What to produce
All that is wanted is the exact text of the lines below from the one with "Screen dimensions: 828x725" through the one with "Switch to the Inspect tab", inclusive, minus any pictures.

Given data

BEGIN

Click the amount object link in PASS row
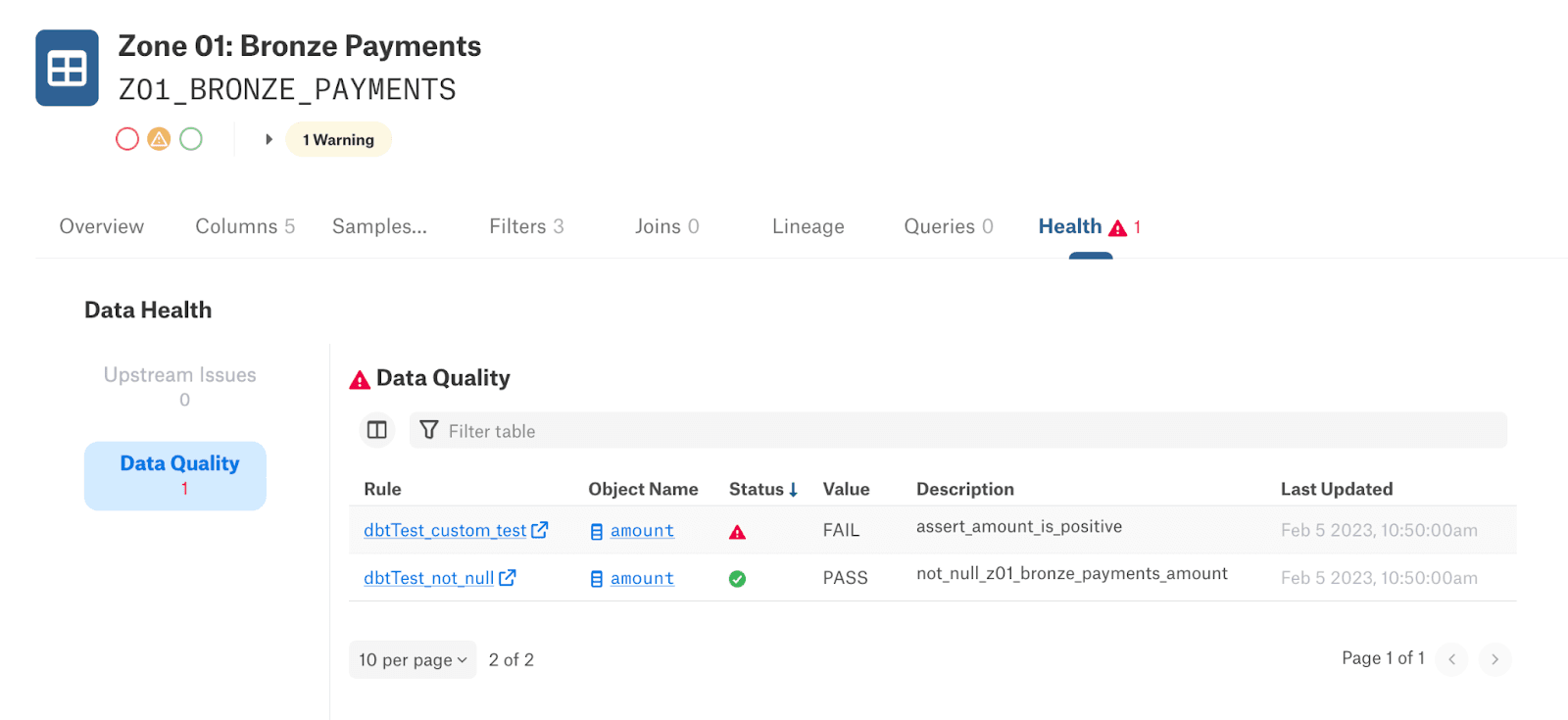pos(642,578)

END
BEGIN

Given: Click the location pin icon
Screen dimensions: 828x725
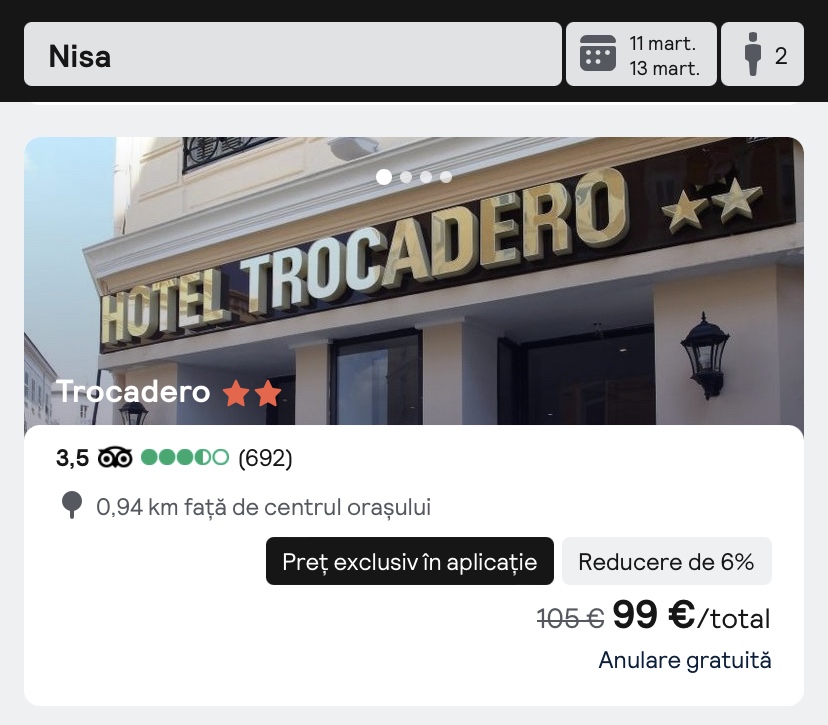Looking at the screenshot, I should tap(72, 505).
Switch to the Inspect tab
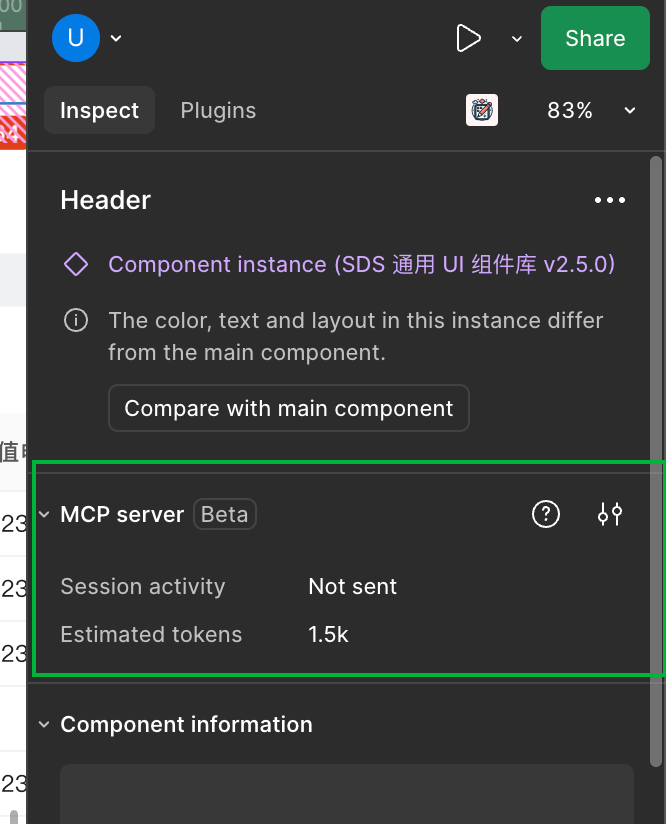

END

Written answer
Screen dimensions: 828x725
Looking at the screenshot, I should tap(72, 505).
Switch to the Inspect tab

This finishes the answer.